したがって、引用商標は、平成4年には少なくとも近畿地方の需要者の間で周知性を有していたといえる。
(5)甲第13号証は、【みんみん】グループの平成7年度の会社案内である。これより、当時、京都・大阪・神戸を中心とする近畿地区で101店舗(直営店18店舗、フランチャイズ店83店舗)、九州地区で7店舗、名古屋などその他の地区で6店舗、以上計114店舗が、引用商標を使用して全国的に展開していたことがわかる。

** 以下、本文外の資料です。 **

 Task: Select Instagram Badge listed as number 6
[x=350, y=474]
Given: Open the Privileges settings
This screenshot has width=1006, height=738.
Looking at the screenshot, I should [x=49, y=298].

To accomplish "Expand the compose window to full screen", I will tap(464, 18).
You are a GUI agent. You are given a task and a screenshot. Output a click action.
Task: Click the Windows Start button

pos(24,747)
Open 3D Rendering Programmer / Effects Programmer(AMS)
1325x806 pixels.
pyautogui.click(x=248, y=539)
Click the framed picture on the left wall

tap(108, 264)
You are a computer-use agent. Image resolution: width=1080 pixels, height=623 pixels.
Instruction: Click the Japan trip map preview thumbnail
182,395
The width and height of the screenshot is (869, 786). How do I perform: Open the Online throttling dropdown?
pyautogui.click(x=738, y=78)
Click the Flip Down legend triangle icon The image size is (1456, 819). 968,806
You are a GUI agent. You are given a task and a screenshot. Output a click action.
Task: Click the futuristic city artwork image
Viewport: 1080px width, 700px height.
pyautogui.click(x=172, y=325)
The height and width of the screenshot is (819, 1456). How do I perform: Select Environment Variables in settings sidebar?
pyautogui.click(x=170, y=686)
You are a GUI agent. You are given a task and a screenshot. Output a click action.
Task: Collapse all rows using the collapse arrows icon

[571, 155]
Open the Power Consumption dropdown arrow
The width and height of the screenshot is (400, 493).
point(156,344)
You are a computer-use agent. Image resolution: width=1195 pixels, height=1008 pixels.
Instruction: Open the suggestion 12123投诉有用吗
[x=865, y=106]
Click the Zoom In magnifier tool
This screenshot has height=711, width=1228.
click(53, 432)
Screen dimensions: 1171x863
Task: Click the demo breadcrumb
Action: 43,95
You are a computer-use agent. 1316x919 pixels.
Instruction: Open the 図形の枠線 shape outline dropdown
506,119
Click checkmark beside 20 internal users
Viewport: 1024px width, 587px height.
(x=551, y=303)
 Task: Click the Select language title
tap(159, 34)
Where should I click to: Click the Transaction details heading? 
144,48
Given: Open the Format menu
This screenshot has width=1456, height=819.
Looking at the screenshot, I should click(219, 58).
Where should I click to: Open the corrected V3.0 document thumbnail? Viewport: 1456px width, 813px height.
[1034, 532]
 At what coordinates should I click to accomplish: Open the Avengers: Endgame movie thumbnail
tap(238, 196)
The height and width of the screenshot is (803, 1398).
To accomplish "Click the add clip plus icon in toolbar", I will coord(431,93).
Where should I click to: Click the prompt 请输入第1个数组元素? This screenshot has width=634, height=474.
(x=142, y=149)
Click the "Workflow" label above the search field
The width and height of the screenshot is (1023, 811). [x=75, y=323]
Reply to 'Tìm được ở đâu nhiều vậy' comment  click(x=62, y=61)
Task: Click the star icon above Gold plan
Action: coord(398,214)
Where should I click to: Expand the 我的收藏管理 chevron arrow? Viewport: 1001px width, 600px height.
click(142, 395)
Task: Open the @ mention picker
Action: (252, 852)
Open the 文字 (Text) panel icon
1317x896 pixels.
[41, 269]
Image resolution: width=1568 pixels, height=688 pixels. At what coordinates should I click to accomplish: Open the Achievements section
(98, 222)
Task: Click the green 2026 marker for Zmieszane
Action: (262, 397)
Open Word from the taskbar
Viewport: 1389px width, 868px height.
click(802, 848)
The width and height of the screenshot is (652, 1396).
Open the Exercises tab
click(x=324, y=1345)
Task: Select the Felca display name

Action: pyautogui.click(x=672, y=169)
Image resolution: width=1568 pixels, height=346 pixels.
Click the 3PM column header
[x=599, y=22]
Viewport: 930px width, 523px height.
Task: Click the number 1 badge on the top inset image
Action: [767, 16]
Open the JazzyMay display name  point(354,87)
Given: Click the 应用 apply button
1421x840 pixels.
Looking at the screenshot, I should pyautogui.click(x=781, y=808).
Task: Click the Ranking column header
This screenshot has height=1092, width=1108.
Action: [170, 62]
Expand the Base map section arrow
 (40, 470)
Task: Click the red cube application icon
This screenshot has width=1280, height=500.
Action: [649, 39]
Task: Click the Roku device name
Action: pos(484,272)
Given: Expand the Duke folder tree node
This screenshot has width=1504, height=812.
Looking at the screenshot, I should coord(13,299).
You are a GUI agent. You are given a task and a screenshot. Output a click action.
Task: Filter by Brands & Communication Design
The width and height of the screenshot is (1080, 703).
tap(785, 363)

したがって、引用商標は、平成7年には少なくとも近畿地方の需要者の間で周知性を有していたといえる。
(6)甲第14号証は、【みんみん】グループの平成8年度の会社案内である。これより、当時、京都・大阪・神戸を中心とする近畿地区で100店舗(直営店15店舗、フランチャイズ店85店舗)、九州地区で7店舗、名古屋などその他の地区で6店舗、以上計113店舗が、引用商標を使用して全国的に展開していたことがわかる。
したがって、引用商標は、平成8年には少なくとも近畿地方の需要者の間で周知性を有していたといえる。
(7)甲第15号証は、【みんみん】グループの平成9年度の会社案内である。これより、当時、京都・大阪・神戸を中心とする近畿地区で101店舗(直営店15店舗、フランチャイズ店86店舗)、九州地区で7店舗、名古屋などその他の地区で6店舗、以上計114店舗が、引用商標を使用して全国的に展開していたことがわかる。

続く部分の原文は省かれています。